ENTRIES PROVIDED
== == ==

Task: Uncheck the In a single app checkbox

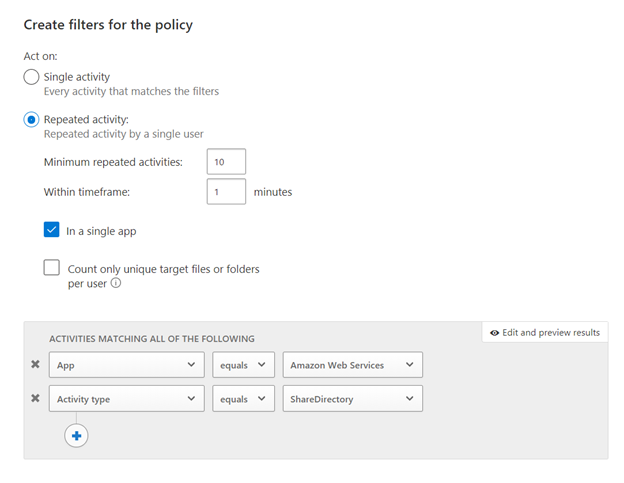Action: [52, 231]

== == ==

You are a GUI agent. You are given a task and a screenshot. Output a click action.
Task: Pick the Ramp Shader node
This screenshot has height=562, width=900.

== == ==

GIVEN REQUEST
Output the items unchanged, starting with the line that contains "You are a GUI" and ending with the line that contains "This screenshot has height=562, width=900.".

RESULT OF THE TASK
You are a GUI agent. You are given a task and a screenshot. Output a click action.
Task: Pick the Ramp Shader node
This screenshot has height=562, width=900.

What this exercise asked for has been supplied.